Selected excerpt.
▶

Wednesday, March 17, 2010

COBOL File Processing in Python (really)

Years ago (6? 7?) I did some data profiling in Python.

This required reading COBOL files with Python code.

Superficially, this is not really very hard.
  1. Python slice syntax will pick fields on of the record. For example: data[12:14].
  2. Python codecs will convert from EBCDIC to Unicode without pain. codecs.get('cp037').decode( someField ).
With some more finesse, one can handle COMP-3 fields. Right?

Maybe not.

Problems

There are three serious problems.
  • Computing the field offsets (and in some cases sizes) is a large, error-prone pain.
  • The string slice notation makes the COBOL record structure completely opaque.
  • COMP-3 conversion is both ubiquitous and tricky.
Okay, what's the solution?

COBOL DDE Parsing

What I did was write a simple parser that read the COBOL "copybook" -- the COBOL source that defined the file layout. Given this Data Definition Entry (DDE) it's easy to work out offset, size and type conversion requirements.

◀

Stored data.
▶

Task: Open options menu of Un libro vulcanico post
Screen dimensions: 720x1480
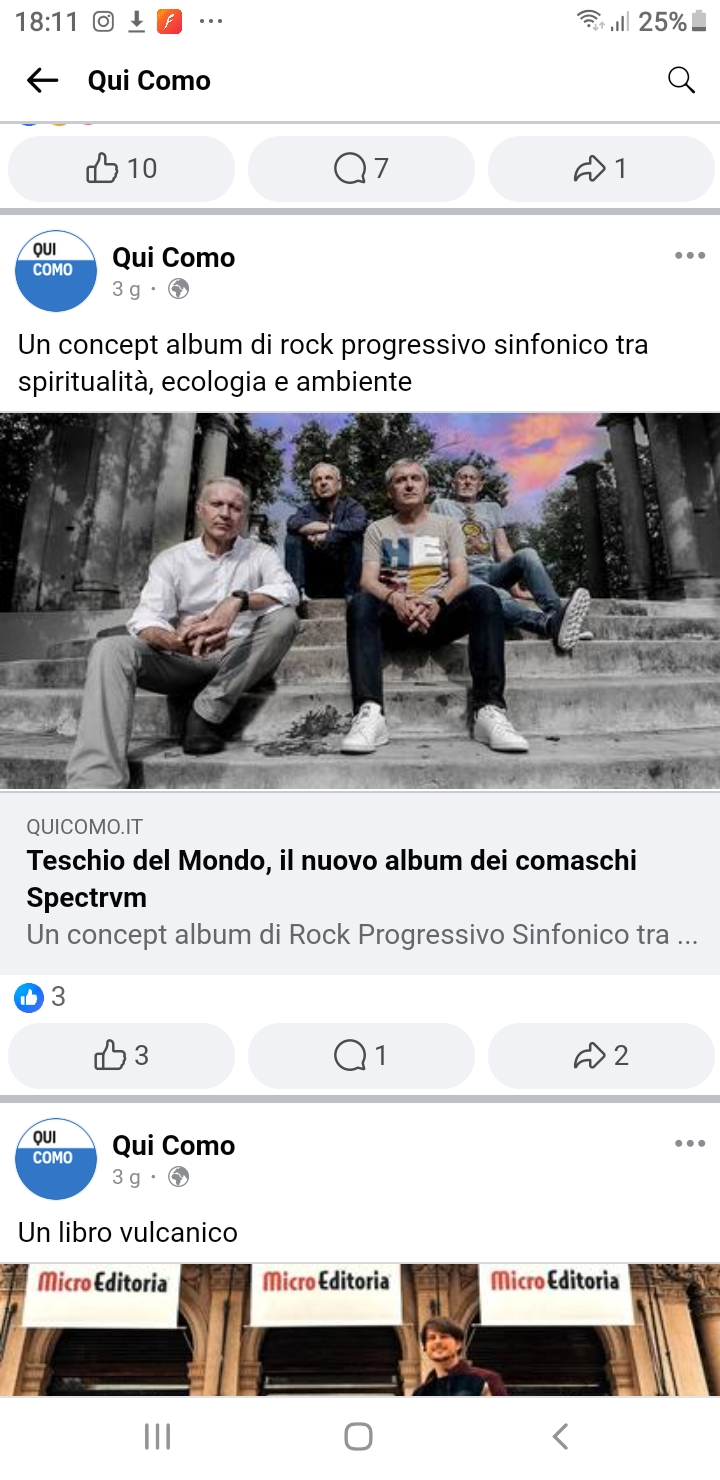Action: pos(689,1144)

◀

What you are asked to do.
Pick up the post on COBOL file processing in Python after its last sentence and write the next part. These lines have nothing to do with the COBOL file processing post.

Final answer.
It was way cool, so I delivered the results -- but not the code -- to the customer. I posted parts of the code on my personal site.

Over the years, a few people have found it and asked pointed questions.

Recently, however, I got a patch kit because of a serious bug.

Unit Tests

The code was written in Python 2.2 style -- very primitive. I cleaned it up, added unit tests, and -- most importantly -- corrected a few serious bugs.

And, I posted the whole thing to SourceForge, so others can -- in principle -- fix the remaining bugs. The project is here: https://sourceforge.net/projects/cobol-dde/.